All my tension ratcheted back up. “Some of us do not have a reputation to lean on.”

“But you do, with me. And you know I don’t give respect freely.”

No, he didn’t.

He lightly nipped my ear lobe. “I want you healthy and safe, carella. And I don’t mind battling you for that.”

“I think all your victories have made you over-confident.”

“Perhaps.” I could hear the grin in his voice as he said, “Or maybe it’s that I enjoy a good challenge, as I’ve told you before.” He drew away. “But we can battle another day. For now, we need silence.”

Cocky, arrogant man.

With the thread of frustration I still felt, it was easy to stay mute.

Descending the mountainside proved more difficult than yesterday’s climb. The thin layer of snow capping the ground hampered our speed and made steep drops more treacherous. The white also made us stand out against the slopes, which was why Aric kept us to the densest trees.

We’d just reached dry, snowless ground when he signaled to stop. “This is the last true rest we’ll have until we reach your path into the Domus,” he informed us quietly. “Enjoy it while it lasts.”

We packed away our heavy layers of clothes as Harthon distributed dried meat, cheese, and bread. In the context of travel, it was a feast, which meant he expected it to be our only meal for the foreseeable future.

Stefano, Joris, and I ate in silence while Aric spoke to Harthon and Conrad in hushed tones. He made his way over to us and lithely crouched down.

“From this moment forward, this is how it will go,” Aric started, tone implacable.

“You will do everything I say. You will not act independently. You will not make your own decisions.” He leveled me with his gaze.

“And you will not blatantly ignore a direct order, unless you want yourself or others here to die.”

I bristled at the pointed orders.

“This is not your Territory. It is not my Territory. It is a place that doesn’t play by any of our rules.

If you want any hope of making it out of here in one whole piece, you will not deviate from my lead.

I’m not dying for you, and I’m not putting myself at risk to save you because of some reckless decision. Understand?”

I allowed myself a final moment to brood before stiffly nodding. Aric was the expert here—or, as expert as one could be in such a wild place. Clearly, Harthon agreed. No amount of pride could make me argue with these facts.

Satisfied he’d made his point, he strode away. In his place, the wolf’s intelligent eyes remained fixated on me from a short distance away. Saliva dripped from its maw as I brought a piece of meat to my mouth.

I paused.

Then I smiled.

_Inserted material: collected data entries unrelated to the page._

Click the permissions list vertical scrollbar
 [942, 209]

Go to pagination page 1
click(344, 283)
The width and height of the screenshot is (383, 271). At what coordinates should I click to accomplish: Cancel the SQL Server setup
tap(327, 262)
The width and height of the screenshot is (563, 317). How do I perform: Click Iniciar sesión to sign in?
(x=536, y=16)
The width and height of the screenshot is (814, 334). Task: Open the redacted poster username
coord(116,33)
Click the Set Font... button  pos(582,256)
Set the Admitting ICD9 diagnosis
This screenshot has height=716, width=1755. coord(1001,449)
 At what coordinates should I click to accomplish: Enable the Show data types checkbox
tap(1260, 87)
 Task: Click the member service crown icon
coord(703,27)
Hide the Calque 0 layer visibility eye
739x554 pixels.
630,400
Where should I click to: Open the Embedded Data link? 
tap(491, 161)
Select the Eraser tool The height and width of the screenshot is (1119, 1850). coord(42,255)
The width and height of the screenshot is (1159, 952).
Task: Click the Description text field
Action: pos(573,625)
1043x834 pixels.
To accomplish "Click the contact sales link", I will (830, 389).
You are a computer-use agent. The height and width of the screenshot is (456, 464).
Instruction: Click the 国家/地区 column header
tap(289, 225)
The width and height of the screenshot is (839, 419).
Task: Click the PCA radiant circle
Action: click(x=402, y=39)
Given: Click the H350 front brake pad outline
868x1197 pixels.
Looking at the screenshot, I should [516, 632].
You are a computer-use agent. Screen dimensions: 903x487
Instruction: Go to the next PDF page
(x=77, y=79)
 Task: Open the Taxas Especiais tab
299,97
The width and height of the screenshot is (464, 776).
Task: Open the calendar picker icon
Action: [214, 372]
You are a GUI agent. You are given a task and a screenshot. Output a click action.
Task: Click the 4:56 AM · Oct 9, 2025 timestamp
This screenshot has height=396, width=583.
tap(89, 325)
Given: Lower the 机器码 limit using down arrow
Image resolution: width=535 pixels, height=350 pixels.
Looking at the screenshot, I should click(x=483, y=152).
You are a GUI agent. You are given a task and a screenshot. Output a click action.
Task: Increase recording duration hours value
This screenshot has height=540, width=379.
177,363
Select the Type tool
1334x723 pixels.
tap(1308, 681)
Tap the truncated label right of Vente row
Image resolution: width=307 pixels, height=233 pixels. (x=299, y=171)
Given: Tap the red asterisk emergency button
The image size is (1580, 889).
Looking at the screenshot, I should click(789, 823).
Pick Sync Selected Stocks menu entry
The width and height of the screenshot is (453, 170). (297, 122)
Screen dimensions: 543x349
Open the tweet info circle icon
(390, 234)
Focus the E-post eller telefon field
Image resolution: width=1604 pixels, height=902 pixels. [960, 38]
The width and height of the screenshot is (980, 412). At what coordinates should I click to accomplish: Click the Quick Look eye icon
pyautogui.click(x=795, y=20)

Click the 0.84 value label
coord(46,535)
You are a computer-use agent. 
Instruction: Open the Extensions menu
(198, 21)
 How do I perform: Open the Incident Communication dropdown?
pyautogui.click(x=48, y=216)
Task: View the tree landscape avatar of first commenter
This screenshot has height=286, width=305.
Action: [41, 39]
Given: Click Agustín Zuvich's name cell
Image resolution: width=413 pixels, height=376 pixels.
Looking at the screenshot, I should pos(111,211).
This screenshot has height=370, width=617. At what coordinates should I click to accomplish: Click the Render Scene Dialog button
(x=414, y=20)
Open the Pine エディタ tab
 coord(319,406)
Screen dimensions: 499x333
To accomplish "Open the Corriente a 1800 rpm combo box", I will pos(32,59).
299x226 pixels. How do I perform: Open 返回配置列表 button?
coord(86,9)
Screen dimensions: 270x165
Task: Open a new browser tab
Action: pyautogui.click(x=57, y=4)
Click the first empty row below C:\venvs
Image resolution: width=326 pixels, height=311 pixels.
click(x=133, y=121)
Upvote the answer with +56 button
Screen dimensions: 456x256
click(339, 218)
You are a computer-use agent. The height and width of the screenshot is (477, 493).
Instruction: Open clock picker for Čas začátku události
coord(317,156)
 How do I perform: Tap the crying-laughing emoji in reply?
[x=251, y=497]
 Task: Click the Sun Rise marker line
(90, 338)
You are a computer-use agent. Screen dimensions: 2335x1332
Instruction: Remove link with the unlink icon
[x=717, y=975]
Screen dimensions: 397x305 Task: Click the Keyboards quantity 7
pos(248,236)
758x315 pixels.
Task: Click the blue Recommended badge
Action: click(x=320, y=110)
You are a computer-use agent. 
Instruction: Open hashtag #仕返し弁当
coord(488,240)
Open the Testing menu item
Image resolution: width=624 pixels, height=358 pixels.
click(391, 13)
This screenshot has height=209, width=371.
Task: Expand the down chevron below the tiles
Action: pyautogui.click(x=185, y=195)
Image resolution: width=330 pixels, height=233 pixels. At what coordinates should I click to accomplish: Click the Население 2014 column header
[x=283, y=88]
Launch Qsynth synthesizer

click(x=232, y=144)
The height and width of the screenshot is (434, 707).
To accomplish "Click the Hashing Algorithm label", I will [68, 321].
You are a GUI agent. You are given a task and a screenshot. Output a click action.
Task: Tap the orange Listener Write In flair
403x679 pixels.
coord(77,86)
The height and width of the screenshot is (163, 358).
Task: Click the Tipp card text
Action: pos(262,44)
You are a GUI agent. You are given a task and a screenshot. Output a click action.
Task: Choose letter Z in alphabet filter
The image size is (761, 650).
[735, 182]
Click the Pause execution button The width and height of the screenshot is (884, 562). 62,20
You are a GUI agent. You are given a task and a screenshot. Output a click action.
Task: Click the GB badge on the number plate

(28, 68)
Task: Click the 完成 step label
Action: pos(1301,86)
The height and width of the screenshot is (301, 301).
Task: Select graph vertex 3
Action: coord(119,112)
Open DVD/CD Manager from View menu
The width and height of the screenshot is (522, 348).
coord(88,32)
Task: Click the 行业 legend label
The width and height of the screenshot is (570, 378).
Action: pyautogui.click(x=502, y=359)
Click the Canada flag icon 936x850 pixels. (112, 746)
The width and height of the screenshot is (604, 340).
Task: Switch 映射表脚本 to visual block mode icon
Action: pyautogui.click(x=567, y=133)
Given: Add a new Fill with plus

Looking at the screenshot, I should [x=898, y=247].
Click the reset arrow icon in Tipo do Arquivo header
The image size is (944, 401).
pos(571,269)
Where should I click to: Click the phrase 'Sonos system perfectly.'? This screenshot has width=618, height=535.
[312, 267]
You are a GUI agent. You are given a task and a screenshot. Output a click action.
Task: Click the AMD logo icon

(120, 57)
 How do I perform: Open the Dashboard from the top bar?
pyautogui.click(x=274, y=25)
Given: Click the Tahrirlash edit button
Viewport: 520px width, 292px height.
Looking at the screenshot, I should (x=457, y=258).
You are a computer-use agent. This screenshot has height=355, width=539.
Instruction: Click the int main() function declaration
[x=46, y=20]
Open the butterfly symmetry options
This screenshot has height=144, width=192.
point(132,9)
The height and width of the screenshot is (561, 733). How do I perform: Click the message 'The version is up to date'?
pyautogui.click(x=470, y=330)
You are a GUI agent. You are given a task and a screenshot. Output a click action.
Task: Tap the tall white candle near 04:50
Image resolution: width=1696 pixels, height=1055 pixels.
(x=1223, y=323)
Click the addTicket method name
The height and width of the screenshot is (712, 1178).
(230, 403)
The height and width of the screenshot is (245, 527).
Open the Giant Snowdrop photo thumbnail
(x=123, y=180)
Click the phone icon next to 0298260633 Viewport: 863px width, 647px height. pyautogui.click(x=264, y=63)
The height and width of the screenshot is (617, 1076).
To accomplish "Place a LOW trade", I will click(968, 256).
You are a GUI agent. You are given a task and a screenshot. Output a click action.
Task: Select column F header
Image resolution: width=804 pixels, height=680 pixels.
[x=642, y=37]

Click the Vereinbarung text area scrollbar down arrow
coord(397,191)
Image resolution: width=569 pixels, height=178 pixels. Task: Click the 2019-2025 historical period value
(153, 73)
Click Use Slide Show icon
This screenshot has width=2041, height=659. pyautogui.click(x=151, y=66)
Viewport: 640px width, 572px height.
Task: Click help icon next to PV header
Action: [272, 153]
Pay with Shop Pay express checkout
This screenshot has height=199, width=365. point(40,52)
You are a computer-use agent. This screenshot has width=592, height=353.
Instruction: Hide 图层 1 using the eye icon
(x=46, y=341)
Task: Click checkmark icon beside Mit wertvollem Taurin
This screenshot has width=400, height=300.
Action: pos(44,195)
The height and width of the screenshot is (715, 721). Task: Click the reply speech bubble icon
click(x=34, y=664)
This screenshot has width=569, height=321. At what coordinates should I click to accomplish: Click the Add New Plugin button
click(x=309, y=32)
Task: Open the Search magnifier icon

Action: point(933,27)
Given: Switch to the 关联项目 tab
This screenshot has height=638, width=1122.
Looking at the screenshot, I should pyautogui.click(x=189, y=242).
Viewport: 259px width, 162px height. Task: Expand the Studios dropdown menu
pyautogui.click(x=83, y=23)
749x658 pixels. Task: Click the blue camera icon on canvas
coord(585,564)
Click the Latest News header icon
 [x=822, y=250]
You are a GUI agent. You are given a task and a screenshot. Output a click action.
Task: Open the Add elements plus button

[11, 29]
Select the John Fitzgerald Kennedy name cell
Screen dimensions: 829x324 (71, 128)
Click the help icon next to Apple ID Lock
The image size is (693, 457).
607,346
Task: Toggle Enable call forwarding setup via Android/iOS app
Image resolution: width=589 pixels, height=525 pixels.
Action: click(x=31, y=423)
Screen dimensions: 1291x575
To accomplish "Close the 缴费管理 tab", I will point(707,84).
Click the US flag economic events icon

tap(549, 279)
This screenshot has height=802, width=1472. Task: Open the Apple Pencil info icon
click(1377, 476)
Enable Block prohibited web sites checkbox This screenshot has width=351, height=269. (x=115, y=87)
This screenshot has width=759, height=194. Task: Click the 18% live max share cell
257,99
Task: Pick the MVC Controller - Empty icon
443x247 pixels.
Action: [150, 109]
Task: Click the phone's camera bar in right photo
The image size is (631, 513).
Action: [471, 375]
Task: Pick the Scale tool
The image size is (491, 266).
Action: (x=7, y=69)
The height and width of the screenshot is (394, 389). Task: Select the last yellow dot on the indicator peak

Aric was going to hate this.

Setting my remaining bread and cheese aside, I stood and slowly approached the animal, holding the meat out like a peace offering.

The ridges of its ribs grew sharper as I neared, evidence it was living on borrowed time.

I paused ten paces away, wondering if it might lunge for the food, aware this was still a wild animal with very sharp teeth.

But just like yesterday, it sat on its hind legs. There was a pulse of gentle heat in my chest, and I…I wanted to know.

One step at a time, I crept forward. The wolf didn’t tense or twitch. Harthon’s sharp attention was a weight on my body, but with our need for silence, he couldn’t call out to stop me. He could rush me, sure, but we both knew that might spook the wolf into attacking.

So it was just me and this animal, this predator that was so much more than that. It was survival and untamed nature. A piece of life the Domus hadn’t been able to siphon away.

Two paces away, I could make out the rivers of gold and brown in its eyes, which watched me with a shrewd knowledge. Or maybe I was reading too far into it, searching for a connection that wasn’t there. One more step, and—

A bloodcurdling scream pierced the air, ripping the delicate moment in two with brutal hands.